BEGIN DATASET CONTENT

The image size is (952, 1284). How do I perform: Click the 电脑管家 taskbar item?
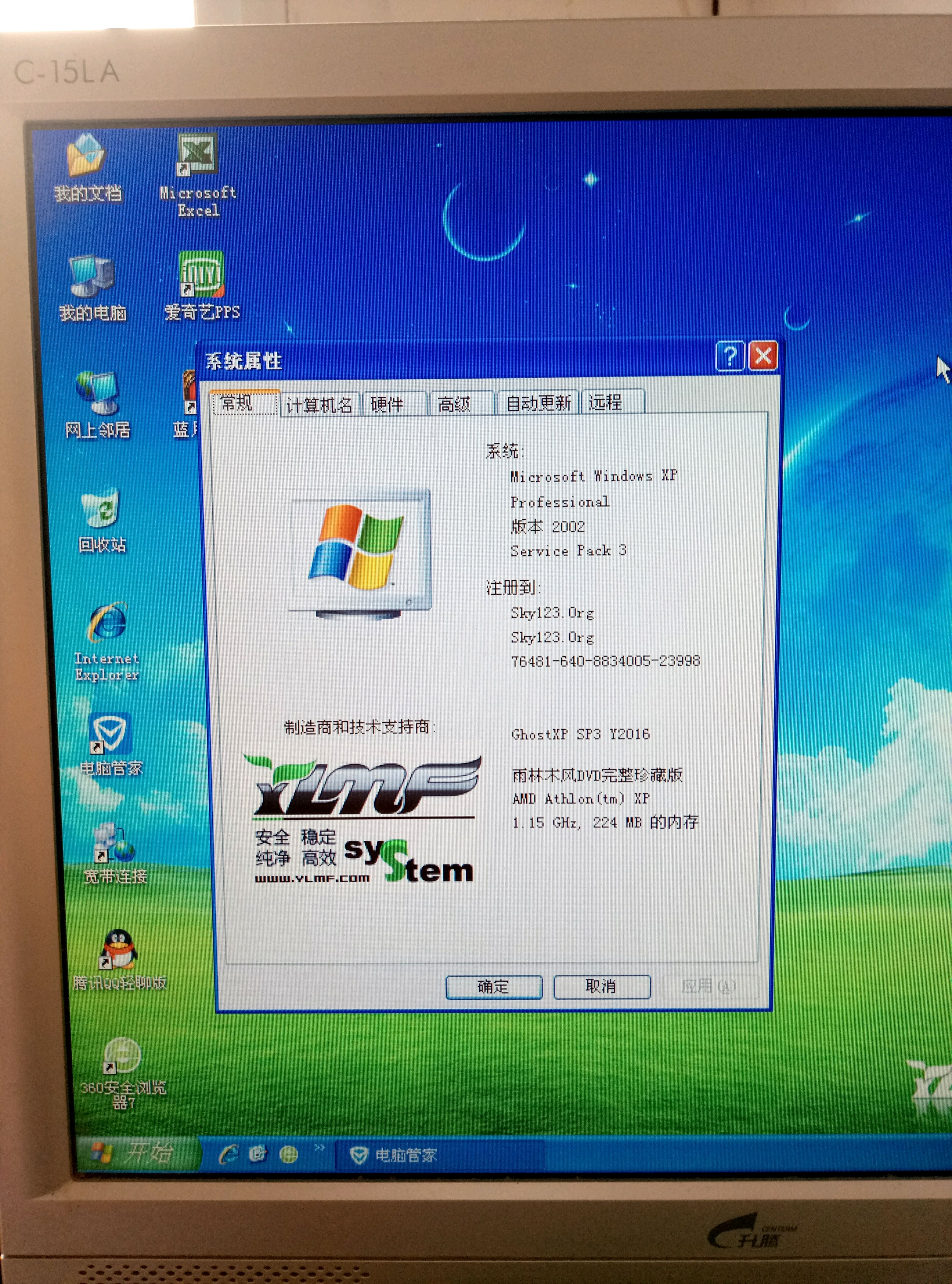[x=403, y=1155]
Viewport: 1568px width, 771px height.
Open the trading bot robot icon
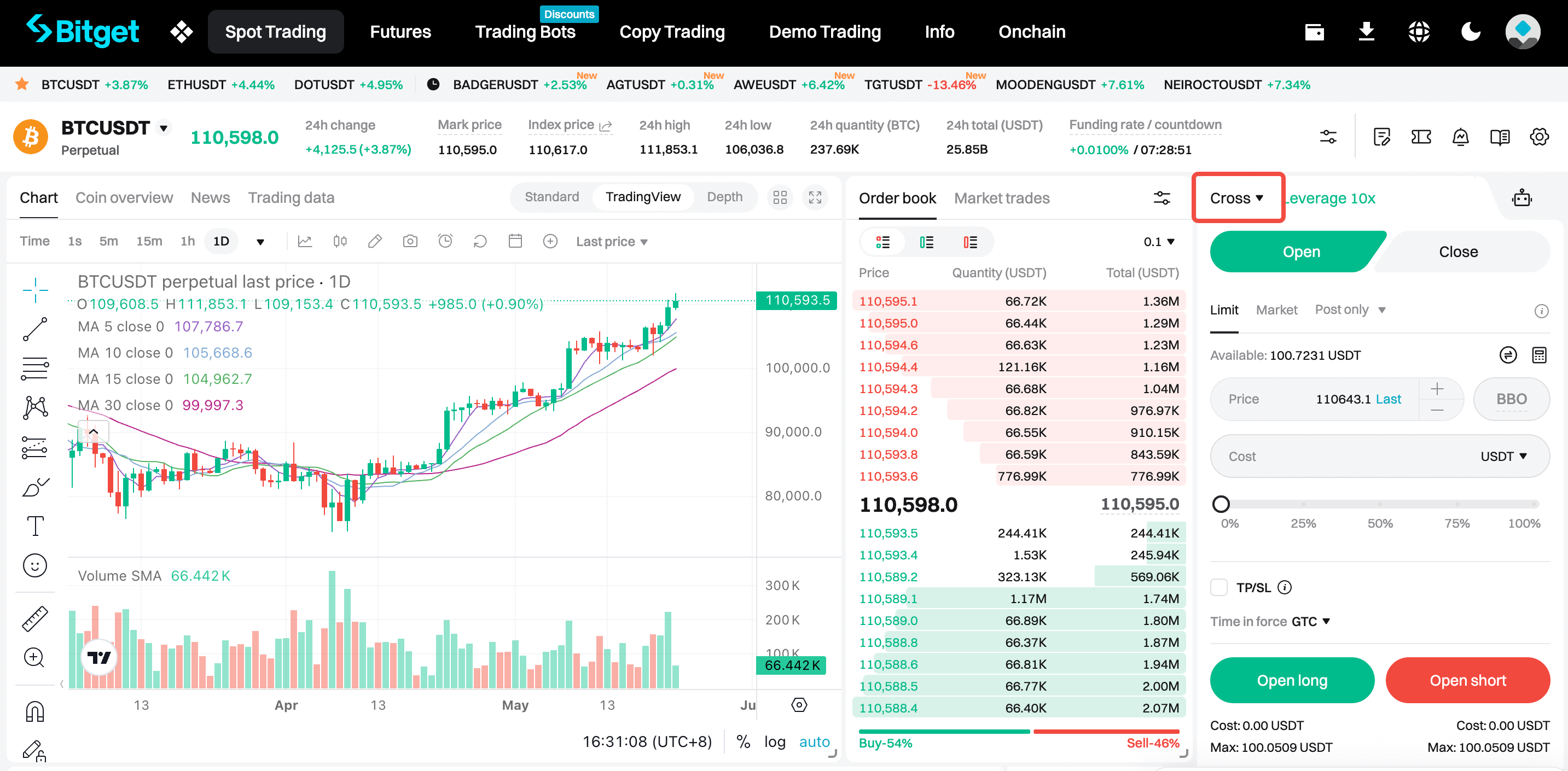coord(1521,198)
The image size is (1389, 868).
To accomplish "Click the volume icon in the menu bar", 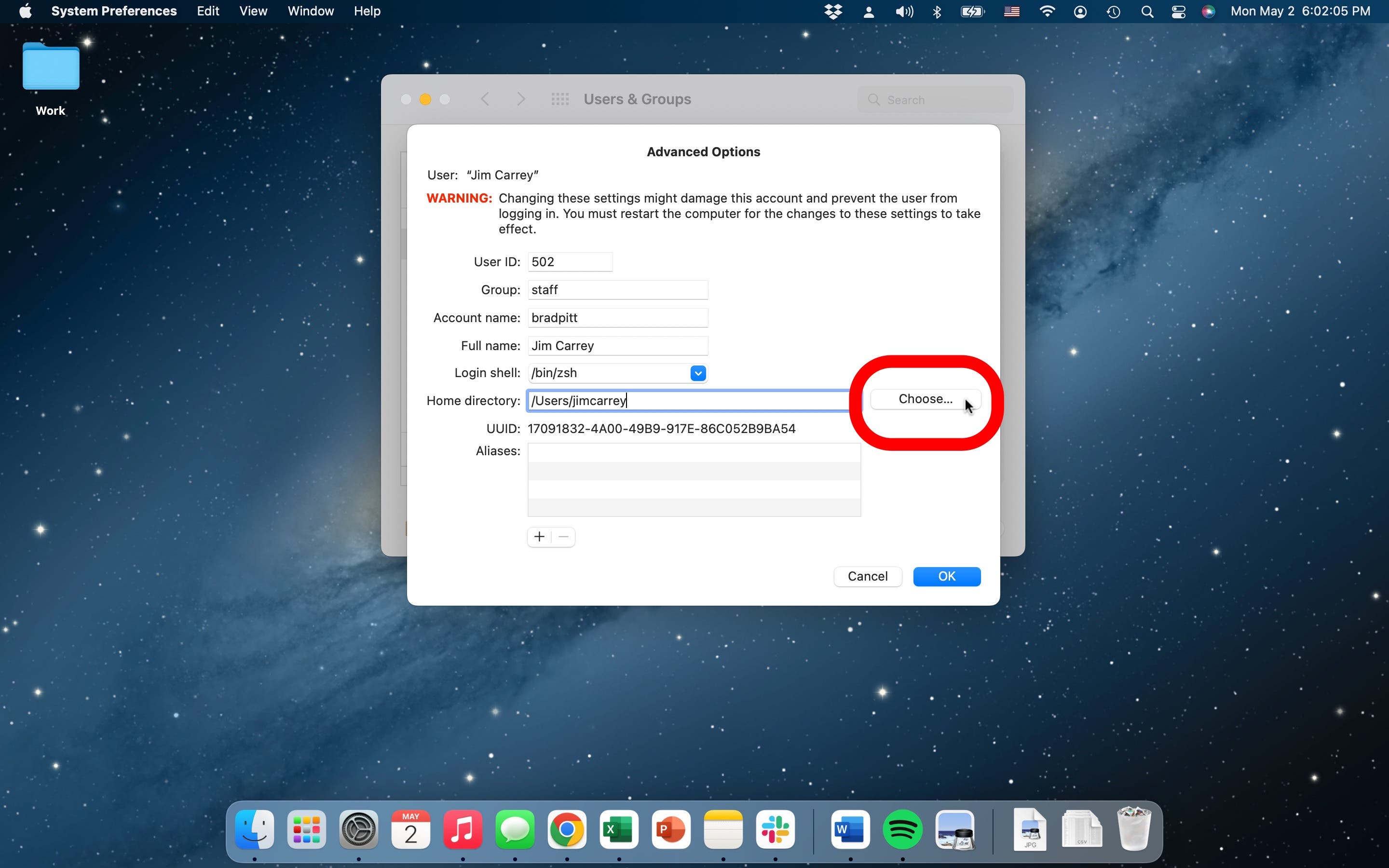I will click(903, 11).

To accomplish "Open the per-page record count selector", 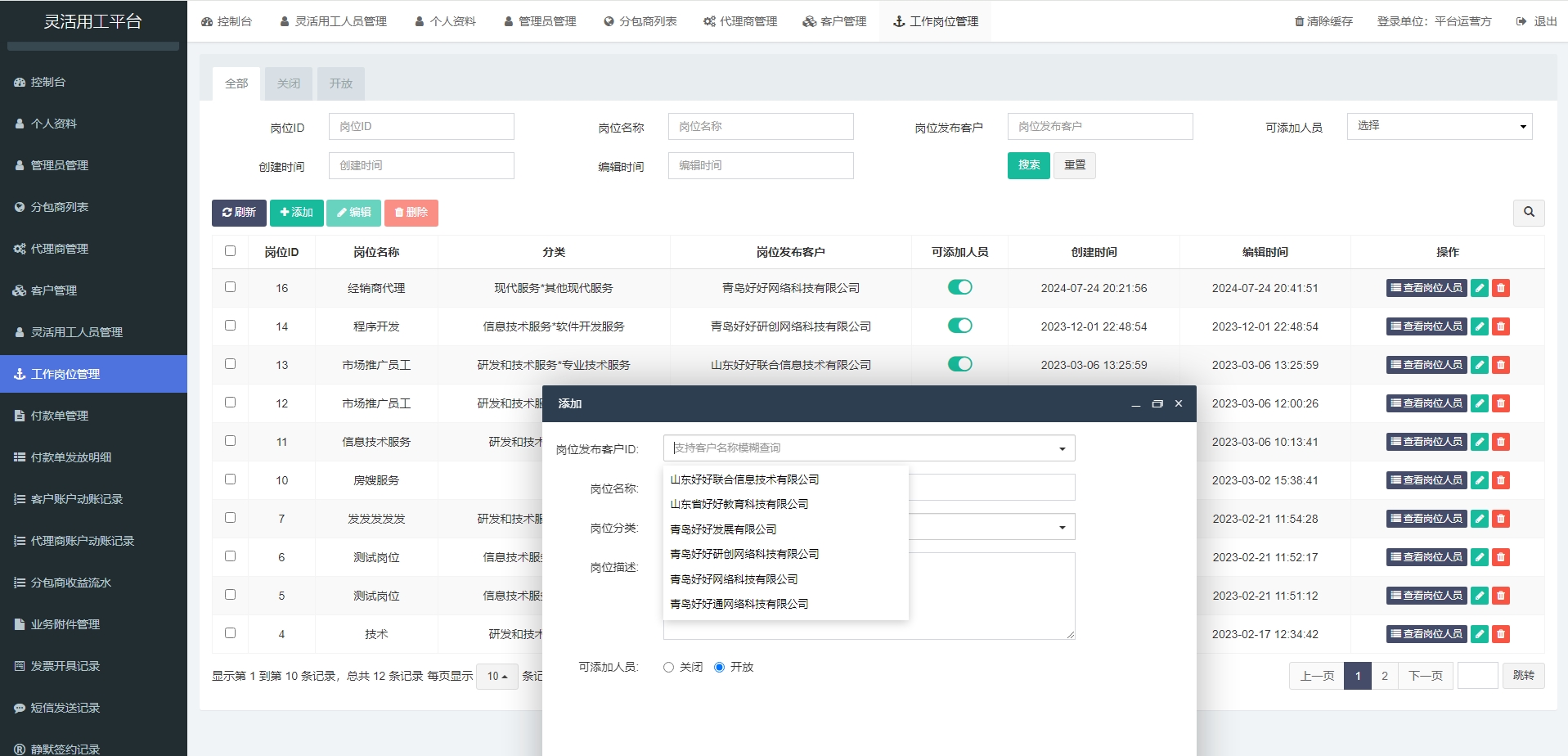I will coord(496,677).
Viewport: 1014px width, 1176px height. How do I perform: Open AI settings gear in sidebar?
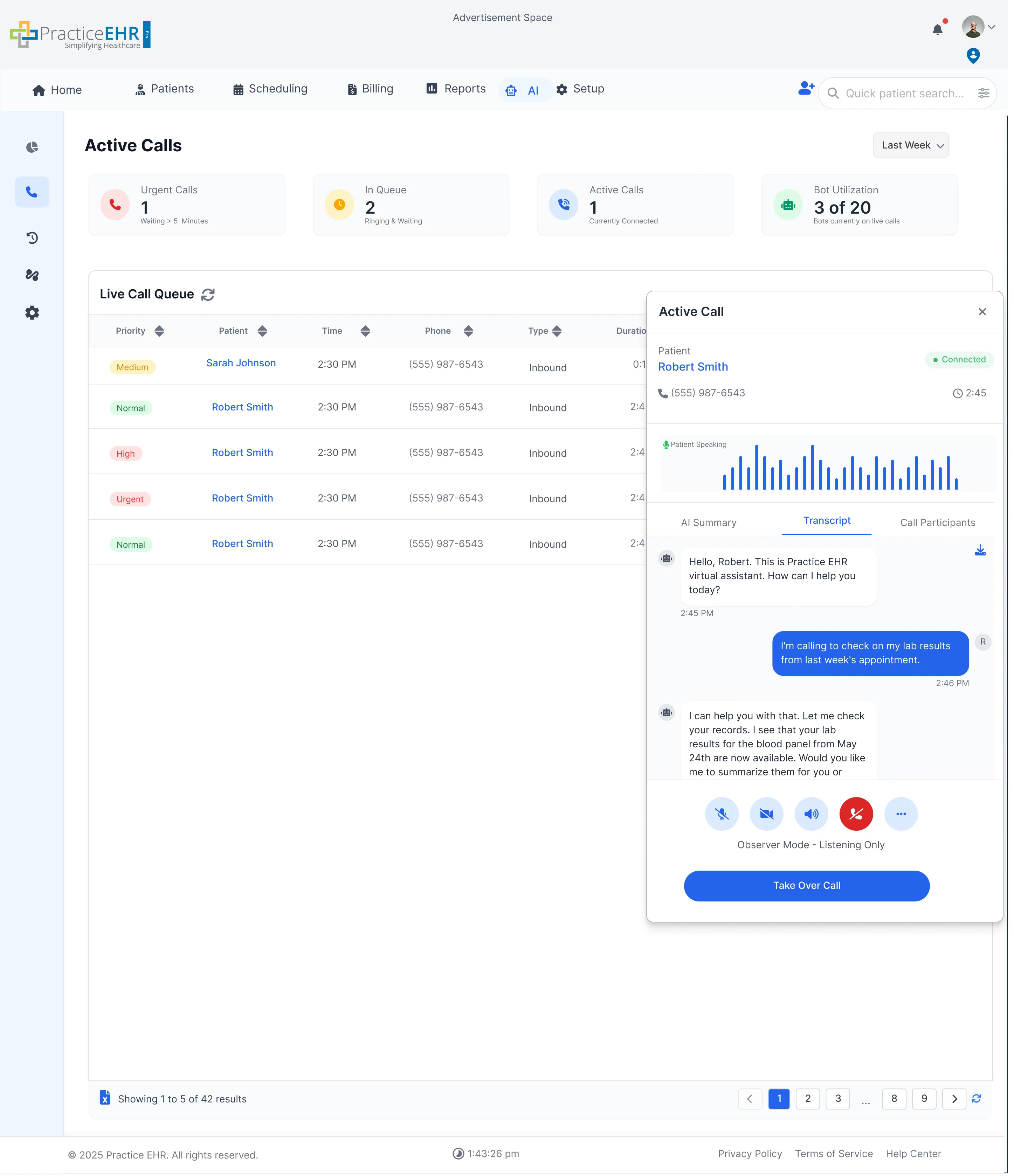[x=32, y=312]
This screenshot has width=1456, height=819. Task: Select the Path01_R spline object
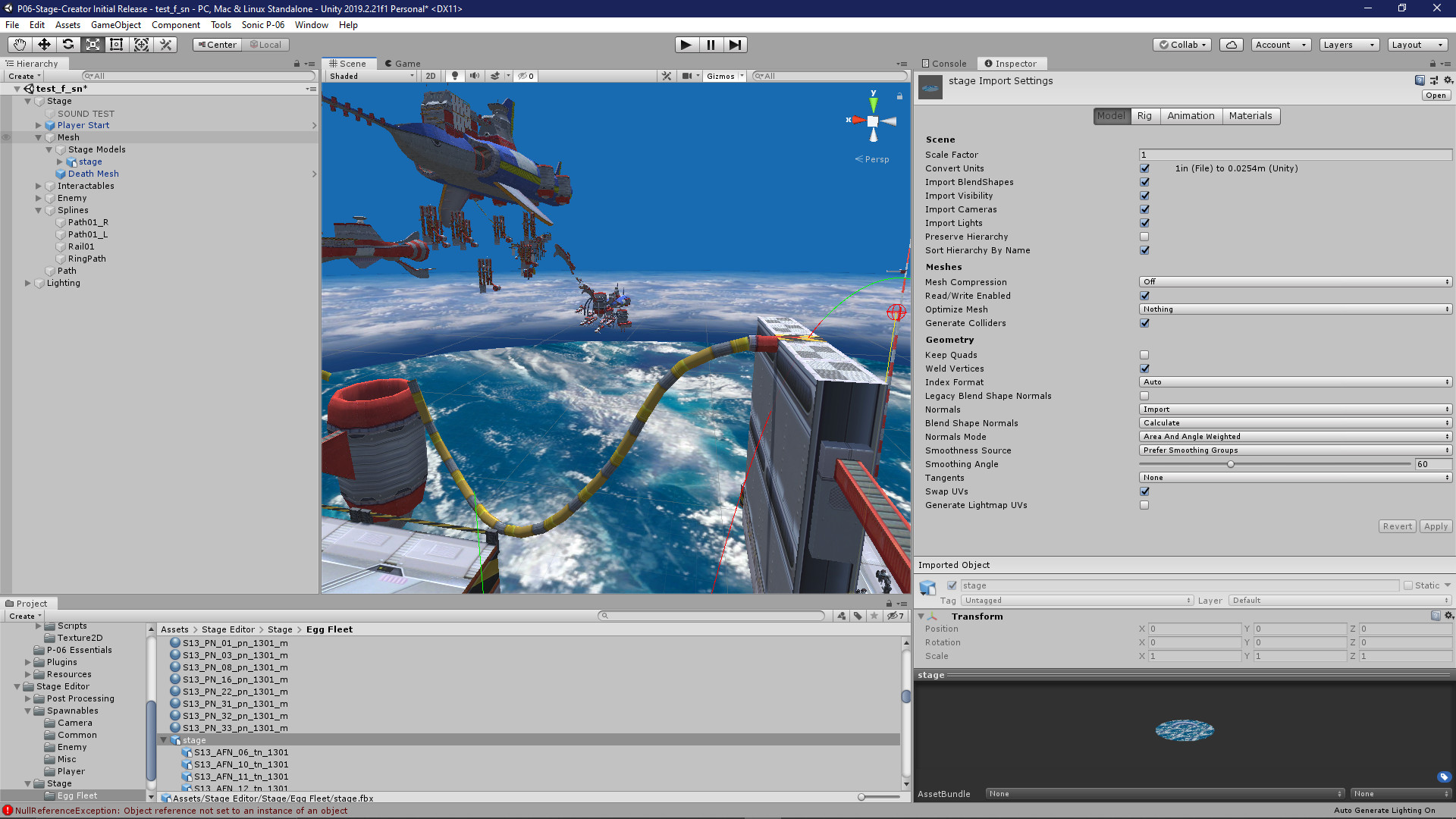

END DATASET CONTENT

Beginning at the line that contains "Viewport: 1014px width, 1176px", retype each line of the data above through the very last one. Do not retype the pictures.

- _ANSWER TO THE EXERCISE_
Viewport: 1014px width, 1176px height. How do I perform: Open AI settings gear in sidebar?
[x=32, y=312]
This screenshot has width=1456, height=819. Task: Select the Path01_R spline object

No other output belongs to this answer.